START EXERCISE INPUT

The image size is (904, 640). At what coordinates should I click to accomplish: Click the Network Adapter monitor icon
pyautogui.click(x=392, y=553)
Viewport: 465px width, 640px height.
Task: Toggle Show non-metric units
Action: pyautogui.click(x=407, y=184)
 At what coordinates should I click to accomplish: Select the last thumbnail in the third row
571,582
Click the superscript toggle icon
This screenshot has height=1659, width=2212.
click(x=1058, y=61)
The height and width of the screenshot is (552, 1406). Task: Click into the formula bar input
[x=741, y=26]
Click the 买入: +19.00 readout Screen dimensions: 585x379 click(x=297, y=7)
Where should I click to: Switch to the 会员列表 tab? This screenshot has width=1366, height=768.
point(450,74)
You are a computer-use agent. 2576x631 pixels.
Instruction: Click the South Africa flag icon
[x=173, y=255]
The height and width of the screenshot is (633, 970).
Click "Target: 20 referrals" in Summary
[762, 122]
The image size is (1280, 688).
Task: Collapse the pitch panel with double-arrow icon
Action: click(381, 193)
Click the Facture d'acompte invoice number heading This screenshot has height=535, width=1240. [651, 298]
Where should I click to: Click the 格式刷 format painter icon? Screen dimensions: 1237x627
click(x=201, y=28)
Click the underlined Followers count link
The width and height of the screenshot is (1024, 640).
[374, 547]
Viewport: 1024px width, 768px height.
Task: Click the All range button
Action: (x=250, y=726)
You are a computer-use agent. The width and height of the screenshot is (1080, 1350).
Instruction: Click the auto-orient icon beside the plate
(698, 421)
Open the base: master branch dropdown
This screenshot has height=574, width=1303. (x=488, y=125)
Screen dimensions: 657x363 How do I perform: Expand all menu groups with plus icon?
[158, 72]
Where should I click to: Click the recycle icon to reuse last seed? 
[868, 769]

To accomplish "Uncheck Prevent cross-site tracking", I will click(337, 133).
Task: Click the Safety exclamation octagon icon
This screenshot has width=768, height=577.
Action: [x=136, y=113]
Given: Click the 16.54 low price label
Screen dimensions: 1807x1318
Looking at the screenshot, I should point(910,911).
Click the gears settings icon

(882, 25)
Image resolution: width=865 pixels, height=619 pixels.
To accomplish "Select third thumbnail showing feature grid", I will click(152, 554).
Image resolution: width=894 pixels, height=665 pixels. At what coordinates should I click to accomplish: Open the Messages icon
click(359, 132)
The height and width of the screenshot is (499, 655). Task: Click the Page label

END EXERCISE INPUT

### WORK INSTRUCTIONS
Every line containing the string "computer" is required; copy each such line from the data.

### RESULT FOR THIS TASK
You are a computer-use agent. 2576x631 pixels.
You are a computer-use agent. The width and height of the screenshot is (1080, 1350).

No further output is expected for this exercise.